Topology and polarity of dislocation cores dictate the mechanical strength of monolayer MoS2

Abstract

In contrast to homoelemental graphene showing common dislocation dipole with pentagon-heptagon (5|7) core, heteroelemental MoS2 is observed to contain diverse dislocation cores that tune the chemical and physical properties. Yet, how the inevitable dislocation cores in MoS2 affect the mechanical behaviours remains virtually unexplored. Herein, we report direct atomistic simulations of mechanical characteristics of isolated dislocation-embedded MoS2 monolayers under tensile load. All isolated dislocation cores in MoS2 monolayer rise polar stress-concentration, while those with larger Burgers vector are less energetically-favorable configurations but show local wrinkling behaviour.

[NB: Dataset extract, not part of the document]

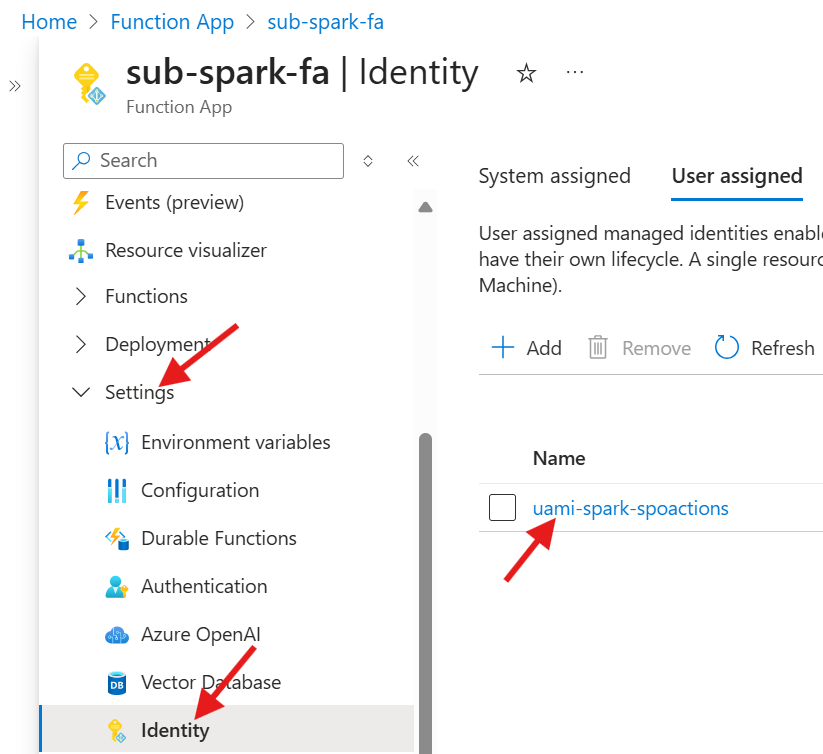Click Add to assign an identity
The width and height of the screenshot is (823, 754).
click(x=527, y=348)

It is revealed that the intrinsic tensile strength of MoS2 is dictated by topology and polarity of dislocation cores. There is a strong inverse correlation between the maximum residual stresses induced by the dislocation cores and the strength of MoS2 monolayers. Mechanical failure initiates from the bond at dislocation polygon on which side there is a missing atomic chain. Armchair-oriented 4|8 dislocation exhibits sole brittle failure, however, dual brittle/ductile fractures occur in zigzag-oriented dislocations; Mo-S-Mo angle-oriented crack is brittle, while the S-Mo-S angle-oriented crack becomes ductile. Our findings shed sights on mechanical design of heteroelemental 2D materials via dislocation engineering for practical application.